Kami menyadari bahwa perempuan ada di mana saja, sehingga sebenarnya bisa menyentuh lintas isu. Misalnya di Yogyakarta, kami pernah melakukan pendampingan terhadap perempuan-perempuan miskin desa yang menjadi korban penggusuran di Parangkusumo, Bantul. Selain itu, kami juga pernah mengadvokasi para pedagang asongan di kawasan titik nol KM Yogyakarta yang tergusur.

Korwil Perempuan Mahardhika DIY, Marsinah Dede (dok. Kabarkota.com)

Dari draft Omnibus Law/RUU Cipta Kerja yang telah Anda pelajari, poin-poin mana saja yang menjadi perhatian Perempuan Mahardhika?

Sebenarnya kami menyoroti secara keseluruhan. Di bidang ketenagakerjaan, RUU Cipta Kerja itu akan sangat merugikan bagi buruh perempuan. Misalnya, penghilangan hak cuti haid dan cuti maternal berbayar, pengaturan upah per jam yang berpedoman pada Upah Minimum Propinsi (UMP), meluasnya outsourcing, dan kontrak kerja tak terbatas lagi. Padahal di UU tentang Ketenagakerjaan, itu sudah diatur dengan cukup baik. Meskipun pihak pengusaha masih banyak yang melanggar aturan tersebut.

Baca Juga:  27 Mei, Masyarakat Diimbau Perbaiki Arah Kiblat

Di pabrik, kebanyakan buruh perempuan berdiri dalam berkerja selama berjam-jam setiap hari. Padahal, itu tidak bagus bagi kesehatan alat reproduksi mereka. Begitu juga dengan praktik-praktik pelecehan seksual terhadap mereka. Kasus buruh keguguran di pabrik es krim “aice” menjadi bukti nyata masih banyaknya problem perburuhan, meskipun UU Ketenagakerjaan masih berlaku.
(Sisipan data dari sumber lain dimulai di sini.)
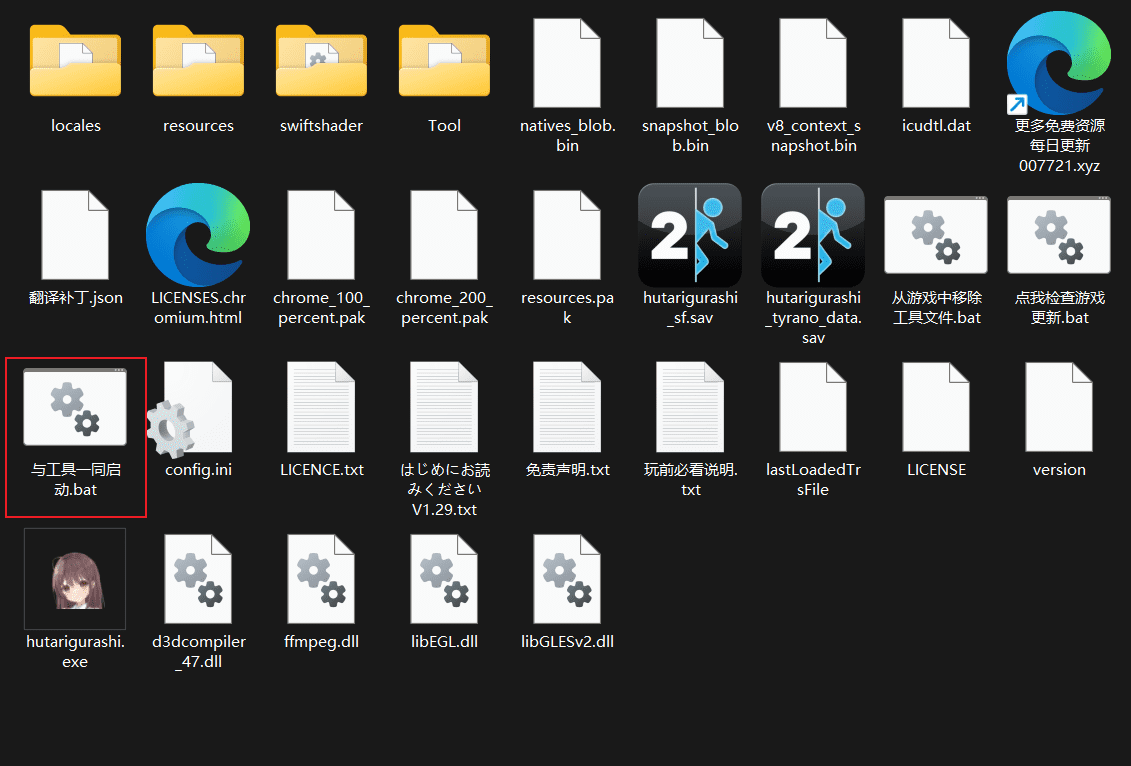The width and height of the screenshot is (1131, 766).
Task: Select the config.ini settings file
Action: coord(198,407)
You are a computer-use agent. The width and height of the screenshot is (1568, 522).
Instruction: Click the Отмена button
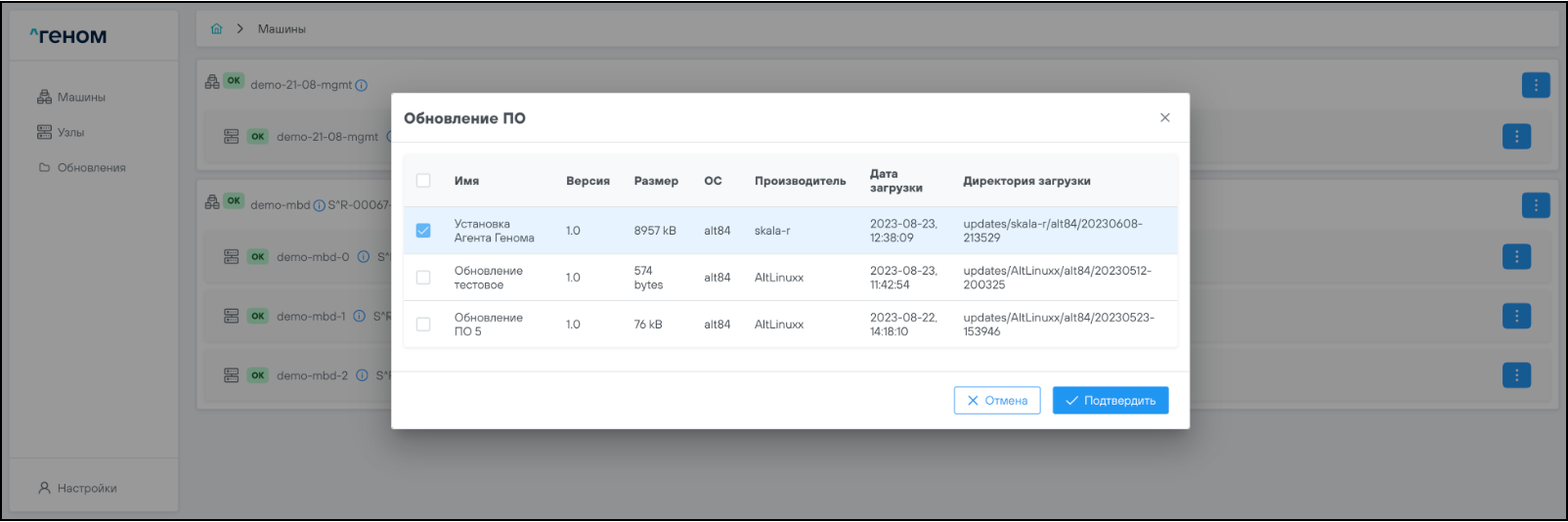coord(996,401)
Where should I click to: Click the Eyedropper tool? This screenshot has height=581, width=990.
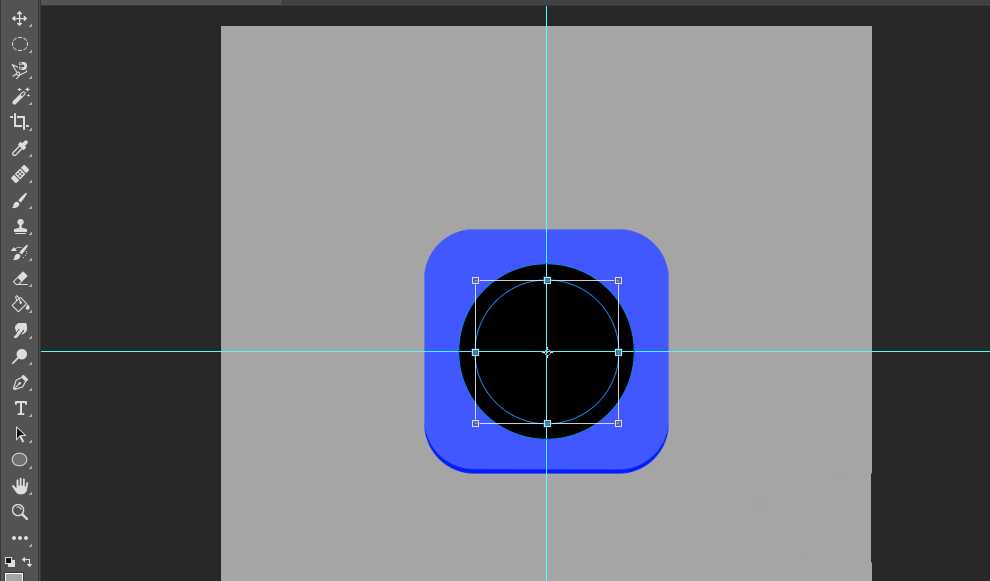(x=19, y=149)
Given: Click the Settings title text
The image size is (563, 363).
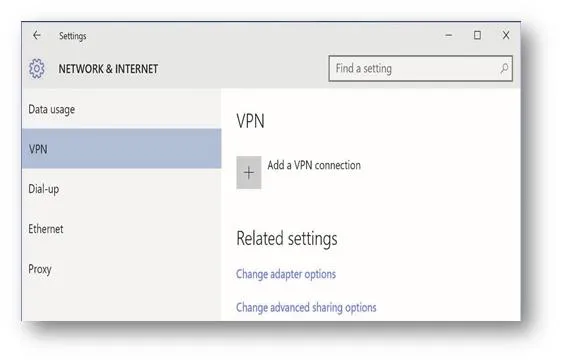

Fleksibilitas kerja juga sangat merugikan bagi perempuan, karena posisi buruh perempuan justru terancam akan tersingkirkan dari dunia ketenagakerjaan. Mengingat, industri di Indonesia masih sangat kental dengan budaya patriarki yang dilegitimasi undang-undang perkawinan, seperti istri bukan pencari nafkah utama sehingga logika itu digunakan oleh pengusaha, dengan memberikan upah lebih murah dibandingkan buruh laki-laki, dan ketika perusahaan ingin menaikkan kapasitas produksinya, maka buruh perempuan juga yang menjadi sasaran Pemutusan Hubungan Kerja (PHK)

Satu hal yang juga tak dibahas dalam Omnibus Law/RUU Cipta Kerja adalah dampaknya bagi buruh konveksi rumahan yang mayoritas mereka perempuan, anak, lansia, dan penyandang disabilitas. Mereka dibayar sesuai dengan target produksi yang diberikan. Misalnya dalam sehari target yang banyak maka jam kerjanya bisa melebihi 8 jam, tapi itu tidak dianggap lembur sehingga tidak dibayar oleh pihak perusahaan.

Mereka ini juga tidak memdapatkan perlindungan jaminan sosial, baik BPJS Kesehatan maupun BPJS Ketenagakerjaan. Ketika produksinya gagal, mereka juga yang harus menanggungnya, dengan tidak dibayar atau mengganti bahan baku. Menurut kami itu bentuk eksploitasi terhadap buruh perempuan.

Bagaimana Perempuan Mahardhika melihat bahwa Omnibus Law akan mempermudah masuknya tenaga kerja asing non-profesional?

Baca Juga:  "Pasca Lebaran, Urbanisasi Meningkat 4,3 Persen"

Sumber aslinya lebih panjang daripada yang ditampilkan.